Simulating capillary flow
Figure 2. Dynamic computation of the advancing capillary flow using FLOW-3D at three different times: (a) 0.04, (b) 0.07 and (c) 0.11 s along with insets (i1), (i2) and (i3) showing the evolution of the Concus-Finn filament [1].

A comparison between analytical, numerical and experimental results is shown in Fig. 3. There is excellent agreement between numerical predictions and experiments. Although an analytical solution is also plotted, it may not represent a valid comparison, against numerical and experimental results, as the effects of the Concus – Finn filament at the bottom of the channel are not taken into account.

Capillary flow validation
Figure 3. (A) Velocities in the channel as a function of time. Red dots: FLOW-3D simulation (at mid-height); Green dots: experimental observation (channel median height); Dashed green line: analytical velocity neglecting the effect of the bottom V-groove. (B) Distance from origin of the liquid front as a function of time. Red dots: FLOW-3D simulation (at mid-height); Green dots: experimental observation (channel median height); Dashed green line: analytical velocity neglecting the effect of the bottom V-groove [1].

In addition to whole blood, different fluids were also studied in the experiment, including water tinted by food coloring and a viscous solution of alginate to test the potential of the device to move highly viscous fluids. Highly viscous fluid like blood could be moved within times less than 1s (see animation below).

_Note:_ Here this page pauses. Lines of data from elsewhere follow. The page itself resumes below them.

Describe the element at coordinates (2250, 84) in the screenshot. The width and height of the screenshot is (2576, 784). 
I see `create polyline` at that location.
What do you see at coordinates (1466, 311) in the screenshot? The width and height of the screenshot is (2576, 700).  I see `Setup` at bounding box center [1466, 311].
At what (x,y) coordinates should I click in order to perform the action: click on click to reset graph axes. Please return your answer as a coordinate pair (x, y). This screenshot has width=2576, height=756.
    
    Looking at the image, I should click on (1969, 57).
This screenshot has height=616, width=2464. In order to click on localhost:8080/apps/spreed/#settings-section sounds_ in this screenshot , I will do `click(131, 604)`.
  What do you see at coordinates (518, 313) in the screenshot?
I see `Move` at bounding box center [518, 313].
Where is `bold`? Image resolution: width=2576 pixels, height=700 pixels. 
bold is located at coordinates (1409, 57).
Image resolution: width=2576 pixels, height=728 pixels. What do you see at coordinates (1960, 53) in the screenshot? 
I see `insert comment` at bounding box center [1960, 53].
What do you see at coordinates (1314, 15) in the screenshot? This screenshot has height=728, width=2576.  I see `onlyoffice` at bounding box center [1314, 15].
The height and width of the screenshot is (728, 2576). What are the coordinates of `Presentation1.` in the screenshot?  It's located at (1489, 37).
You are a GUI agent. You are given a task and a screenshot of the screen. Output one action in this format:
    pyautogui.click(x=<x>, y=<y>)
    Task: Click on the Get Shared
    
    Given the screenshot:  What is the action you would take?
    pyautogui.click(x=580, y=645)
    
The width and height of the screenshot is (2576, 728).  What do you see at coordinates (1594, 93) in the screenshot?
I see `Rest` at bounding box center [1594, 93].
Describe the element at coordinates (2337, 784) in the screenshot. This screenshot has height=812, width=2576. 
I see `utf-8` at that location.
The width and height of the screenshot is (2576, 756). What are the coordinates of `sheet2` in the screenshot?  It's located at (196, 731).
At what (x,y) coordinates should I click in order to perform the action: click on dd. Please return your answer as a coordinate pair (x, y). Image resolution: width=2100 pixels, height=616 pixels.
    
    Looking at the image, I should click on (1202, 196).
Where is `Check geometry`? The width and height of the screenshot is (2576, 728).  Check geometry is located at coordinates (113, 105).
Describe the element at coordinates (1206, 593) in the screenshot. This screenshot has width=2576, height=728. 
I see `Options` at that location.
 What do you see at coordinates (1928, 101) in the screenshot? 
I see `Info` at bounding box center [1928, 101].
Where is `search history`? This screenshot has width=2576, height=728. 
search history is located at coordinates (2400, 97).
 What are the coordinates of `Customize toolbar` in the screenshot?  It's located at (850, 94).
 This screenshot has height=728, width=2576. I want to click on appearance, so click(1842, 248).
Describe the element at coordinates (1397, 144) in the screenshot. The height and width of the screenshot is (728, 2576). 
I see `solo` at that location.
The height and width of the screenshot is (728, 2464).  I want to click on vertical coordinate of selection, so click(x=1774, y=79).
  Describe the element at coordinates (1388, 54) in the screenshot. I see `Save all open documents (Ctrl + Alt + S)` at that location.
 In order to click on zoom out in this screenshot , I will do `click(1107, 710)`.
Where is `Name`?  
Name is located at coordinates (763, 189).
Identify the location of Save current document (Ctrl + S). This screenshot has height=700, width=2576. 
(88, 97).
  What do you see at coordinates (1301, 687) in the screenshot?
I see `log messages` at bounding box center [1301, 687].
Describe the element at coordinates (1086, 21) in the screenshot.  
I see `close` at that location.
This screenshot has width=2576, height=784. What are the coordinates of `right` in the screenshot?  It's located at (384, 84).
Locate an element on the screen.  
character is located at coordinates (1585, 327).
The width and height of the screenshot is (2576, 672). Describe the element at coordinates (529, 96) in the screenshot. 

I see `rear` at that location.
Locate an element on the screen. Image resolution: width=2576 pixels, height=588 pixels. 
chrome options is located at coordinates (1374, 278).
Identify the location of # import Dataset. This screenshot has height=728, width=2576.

The case study demonstrates that for whole blood, which has a relatively large viscosity (4 times that of water), velocities up to 7.5 cm/s were achieved. Based on experimental results and FLOW-3D predictions, the whole channel was filled with blood in less than 0.2 s. FLOW-3D simulation results are in excellent agreement with experimental observations, which also indicate that the velocities decrease with the distance inside the V-groove, but remain significant throughout the length of the device.


  1. Berthier, J., K. Brakke, E. P. Furlani, I. H. Karampelas, and G. Delapierre. “Open-surface microfluidics.” In Proceedings of the Nanotech International Conference, pp. 15-19. 2014.
  2. Hirt, Cyril W., and Billy D. Nichols. “Volume of fluid (VOF) method for the dynamics of free boundaries.” Journal of computational physics 39, no. 1 (1981): 201-225.
  3. Rajaratnam, N., and M. R. Chamani. “Energy loss at drops.” Journal of Hydraulic Research 33, no. 3 (1995): 373-384.